#### PROVIDED ENTRIES
━━━

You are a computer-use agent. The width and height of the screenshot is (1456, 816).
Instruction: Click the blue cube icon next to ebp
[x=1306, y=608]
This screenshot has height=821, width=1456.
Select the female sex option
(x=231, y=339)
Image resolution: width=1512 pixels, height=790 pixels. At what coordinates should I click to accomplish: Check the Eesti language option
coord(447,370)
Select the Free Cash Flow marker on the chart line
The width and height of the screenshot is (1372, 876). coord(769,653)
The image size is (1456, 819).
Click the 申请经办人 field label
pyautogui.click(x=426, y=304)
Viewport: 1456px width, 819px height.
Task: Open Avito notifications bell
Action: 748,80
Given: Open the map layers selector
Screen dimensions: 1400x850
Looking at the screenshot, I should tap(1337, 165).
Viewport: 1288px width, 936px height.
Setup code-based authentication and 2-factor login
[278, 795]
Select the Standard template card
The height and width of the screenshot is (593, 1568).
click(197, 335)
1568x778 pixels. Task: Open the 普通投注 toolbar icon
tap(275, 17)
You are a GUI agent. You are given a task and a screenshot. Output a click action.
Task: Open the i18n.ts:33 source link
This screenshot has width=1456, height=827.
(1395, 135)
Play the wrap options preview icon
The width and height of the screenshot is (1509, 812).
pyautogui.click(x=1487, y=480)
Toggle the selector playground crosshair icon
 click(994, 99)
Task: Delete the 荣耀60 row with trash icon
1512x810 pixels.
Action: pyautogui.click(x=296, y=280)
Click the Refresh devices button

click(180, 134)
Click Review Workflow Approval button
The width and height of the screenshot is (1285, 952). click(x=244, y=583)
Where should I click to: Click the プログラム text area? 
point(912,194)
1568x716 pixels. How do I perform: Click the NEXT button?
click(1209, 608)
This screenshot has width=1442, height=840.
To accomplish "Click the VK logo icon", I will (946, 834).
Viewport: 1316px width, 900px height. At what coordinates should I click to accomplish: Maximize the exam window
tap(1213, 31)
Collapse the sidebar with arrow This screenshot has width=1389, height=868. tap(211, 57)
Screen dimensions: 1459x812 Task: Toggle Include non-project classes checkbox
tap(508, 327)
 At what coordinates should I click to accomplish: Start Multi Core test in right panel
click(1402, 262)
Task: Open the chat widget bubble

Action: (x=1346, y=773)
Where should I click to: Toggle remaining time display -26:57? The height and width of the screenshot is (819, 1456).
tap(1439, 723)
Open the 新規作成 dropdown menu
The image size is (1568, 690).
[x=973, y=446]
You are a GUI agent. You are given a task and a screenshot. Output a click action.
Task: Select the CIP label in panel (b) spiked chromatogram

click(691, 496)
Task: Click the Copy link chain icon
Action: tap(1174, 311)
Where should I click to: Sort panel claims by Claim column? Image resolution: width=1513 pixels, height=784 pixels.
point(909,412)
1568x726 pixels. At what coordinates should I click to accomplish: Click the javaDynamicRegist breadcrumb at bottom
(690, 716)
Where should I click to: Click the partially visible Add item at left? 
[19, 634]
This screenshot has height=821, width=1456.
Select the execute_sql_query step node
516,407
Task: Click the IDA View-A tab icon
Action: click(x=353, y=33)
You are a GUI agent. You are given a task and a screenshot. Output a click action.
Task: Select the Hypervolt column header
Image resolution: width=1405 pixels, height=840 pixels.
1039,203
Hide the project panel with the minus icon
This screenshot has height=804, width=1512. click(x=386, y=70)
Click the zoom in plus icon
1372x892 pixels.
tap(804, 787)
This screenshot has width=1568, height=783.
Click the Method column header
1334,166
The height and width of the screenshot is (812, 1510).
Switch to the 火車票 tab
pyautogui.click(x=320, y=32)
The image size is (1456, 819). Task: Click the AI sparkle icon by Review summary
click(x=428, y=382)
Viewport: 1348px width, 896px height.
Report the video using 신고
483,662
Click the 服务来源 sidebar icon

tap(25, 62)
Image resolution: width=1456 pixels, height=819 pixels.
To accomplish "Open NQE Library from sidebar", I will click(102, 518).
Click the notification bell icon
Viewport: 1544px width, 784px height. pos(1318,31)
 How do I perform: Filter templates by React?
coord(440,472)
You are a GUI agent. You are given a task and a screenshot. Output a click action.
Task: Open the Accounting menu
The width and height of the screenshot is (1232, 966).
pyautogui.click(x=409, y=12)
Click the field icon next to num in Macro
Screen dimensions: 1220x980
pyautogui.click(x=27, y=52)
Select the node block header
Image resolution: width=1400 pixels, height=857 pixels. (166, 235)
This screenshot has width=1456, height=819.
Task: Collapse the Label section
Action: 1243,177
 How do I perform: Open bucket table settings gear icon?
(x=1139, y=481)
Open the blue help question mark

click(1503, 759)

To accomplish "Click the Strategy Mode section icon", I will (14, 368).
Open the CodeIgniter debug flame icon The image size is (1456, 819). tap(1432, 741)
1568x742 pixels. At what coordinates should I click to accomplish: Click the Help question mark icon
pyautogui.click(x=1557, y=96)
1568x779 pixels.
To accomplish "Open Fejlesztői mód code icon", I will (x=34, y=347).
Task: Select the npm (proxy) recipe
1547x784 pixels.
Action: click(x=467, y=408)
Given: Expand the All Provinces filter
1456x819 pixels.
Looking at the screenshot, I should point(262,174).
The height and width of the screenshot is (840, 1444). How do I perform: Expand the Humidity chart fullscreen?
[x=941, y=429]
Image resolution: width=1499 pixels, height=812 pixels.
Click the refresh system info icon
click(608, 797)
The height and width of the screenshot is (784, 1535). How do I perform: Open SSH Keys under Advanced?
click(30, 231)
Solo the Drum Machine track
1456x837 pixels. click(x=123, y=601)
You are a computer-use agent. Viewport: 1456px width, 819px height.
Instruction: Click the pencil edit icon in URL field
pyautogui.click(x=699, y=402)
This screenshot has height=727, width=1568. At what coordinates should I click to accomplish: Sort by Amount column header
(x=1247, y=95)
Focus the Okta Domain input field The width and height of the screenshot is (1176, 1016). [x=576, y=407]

━━━

#### ACTIVITY
Each line of the data needs to be repeated exactly.

#### WRITTEN RESPONSE
You are a computer-use agent. The width and height of the screenshot is (1456, 816).
Instruction: Click the blue cube icon next to ebp
[x=1306, y=608]
This screenshot has height=821, width=1456.
Select the female sex option
(x=231, y=339)
Image resolution: width=1512 pixels, height=790 pixels. At what coordinates should I click to accomplish: Check the Eesti language option
coord(447,370)
Select the Free Cash Flow marker on the chart line
The width and height of the screenshot is (1372, 876). coord(769,653)
The image size is (1456, 819).
Click the 申请经办人 field label
pyautogui.click(x=426, y=304)
Viewport: 1456px width, 819px height.
Task: Open Avito notifications bell
Action: 748,80
Given: Open the map layers selector
Screen dimensions: 1400x850
Looking at the screenshot, I should tap(1337, 165).
Viewport: 1288px width, 936px height.
Setup code-based authentication and 2-factor login
[278, 795]
Select the Standard template card
The height and width of the screenshot is (593, 1568).
click(197, 335)
1568x778 pixels. Task: Open the 普通投注 toolbar icon
tap(275, 17)
You are a GUI agent. You are given a task and a screenshot. Output a click action.
Task: Open the i18n.ts:33 source link
This screenshot has width=1456, height=827.
(1395, 135)
Play the wrap options preview icon
The width and height of the screenshot is (1509, 812).
pyautogui.click(x=1487, y=480)
Toggle the selector playground crosshair icon
 click(994, 99)
Task: Delete the 荣耀60 row with trash icon
1512x810 pixels.
Action: pyautogui.click(x=296, y=280)
Click the Refresh devices button

click(180, 134)
Click Review Workflow Approval button
The width and height of the screenshot is (1285, 952). click(x=244, y=583)
Where should I click to: Click the プログラム text area? 
point(912,194)
1568x716 pixels. How do I perform: Click the NEXT button?
click(1209, 608)
This screenshot has width=1442, height=840.
To accomplish "Click the VK logo icon", I will (946, 834).
Viewport: 1316px width, 900px height. At what coordinates should I click to accomplish: Maximize the exam window
tap(1213, 31)
Collapse the sidebar with arrow This screenshot has width=1389, height=868. tap(211, 57)
Screen dimensions: 1459x812 Task: Toggle Include non-project classes checkbox
tap(508, 327)
 At what coordinates should I click to accomplish: Start Multi Core test in right panel
click(1402, 262)
Task: Open the chat widget bubble

Action: (x=1346, y=773)
Where should I click to: Toggle remaining time display -26:57? The height and width of the screenshot is (819, 1456).
tap(1439, 723)
Open the 新規作成 dropdown menu
The image size is (1568, 690).
[x=973, y=446]
You are a GUI agent. You are given a task and a screenshot. Output a click action.
Task: Select the CIP label in panel (b) spiked chromatogram

click(691, 496)
Task: Click the Copy link chain icon
Action: tap(1174, 311)
Where should I click to: Sort panel claims by Claim column? Image resolution: width=1513 pixels, height=784 pixels.
point(909,412)
1568x726 pixels. At what coordinates should I click to accomplish: Click the javaDynamicRegist breadcrumb at bottom
(690, 716)
Where should I click to: Click the partially visible Add item at left? 
[19, 634]
This screenshot has height=821, width=1456.
Select the execute_sql_query step node
516,407
Task: Click the IDA View-A tab icon
Action: click(x=353, y=33)
You are a GUI agent. You are given a task and a screenshot. Output a click action.
Task: Select the Hypervolt column header
Image resolution: width=1405 pixels, height=840 pixels.
1039,203
Hide the project panel with the minus icon
This screenshot has height=804, width=1512. click(x=386, y=70)
Click the zoom in plus icon
1372x892 pixels.
tap(804, 787)
This screenshot has width=1568, height=783.
Click the Method column header
1334,166
The height and width of the screenshot is (812, 1510).
Switch to the 火車票 tab
pyautogui.click(x=320, y=32)
The image size is (1456, 819). Task: Click the AI sparkle icon by Review summary
click(x=428, y=382)
Viewport: 1348px width, 896px height.
Report the video using 신고
483,662
Click the 服务来源 sidebar icon

tap(25, 62)
Image resolution: width=1456 pixels, height=819 pixels.
To accomplish "Open NQE Library from sidebar", I will click(102, 518).
Click the notification bell icon
Viewport: 1544px width, 784px height. pos(1318,31)
 How do I perform: Filter templates by React?
coord(440,472)
You are a GUI agent. You are given a task and a screenshot. Output a click action.
Task: Open the Accounting menu
The width and height of the screenshot is (1232, 966).
pyautogui.click(x=409, y=12)
Click the field icon next to num in Macro
Screen dimensions: 1220x980
pyautogui.click(x=27, y=52)
Select the node block header
Image resolution: width=1400 pixels, height=857 pixels. (166, 235)
This screenshot has width=1456, height=819.
Task: Collapse the Label section
Action: 1243,177
 How do I perform: Open bucket table settings gear icon?
(x=1139, y=481)
Open the blue help question mark

click(1503, 759)

To accomplish "Click the Strategy Mode section icon", I will (14, 368).
Open the CodeIgniter debug flame icon The image size is (1456, 819). tap(1432, 741)
1568x742 pixels. At what coordinates should I click to accomplish: Click the Help question mark icon
pyautogui.click(x=1557, y=96)
1568x779 pixels.
To accomplish "Open Fejlesztői mód code icon", I will (x=34, y=347).
Task: Select the npm (proxy) recipe
1547x784 pixels.
Action: click(x=467, y=408)
Given: Expand the All Provinces filter
1456x819 pixels.
Looking at the screenshot, I should point(262,174).
The height and width of the screenshot is (840, 1444). How do I perform: Expand the Humidity chart fullscreen?
[x=941, y=429]
Image resolution: width=1499 pixels, height=812 pixels.
Click the refresh system info icon
click(608, 797)
The height and width of the screenshot is (784, 1535). How do I perform: Open SSH Keys under Advanced?
click(30, 231)
Solo the Drum Machine track
1456x837 pixels. click(x=123, y=601)
You are a computer-use agent. Viewport: 1456px width, 819px height.
Instruction: Click the pencil edit icon in URL field
pyautogui.click(x=699, y=402)
This screenshot has height=727, width=1568. At what coordinates should I click to accomplish: Sort by Amount column header
(x=1247, y=95)
Focus the Okta Domain input field The width and height of the screenshot is (1176, 1016). [x=576, y=407]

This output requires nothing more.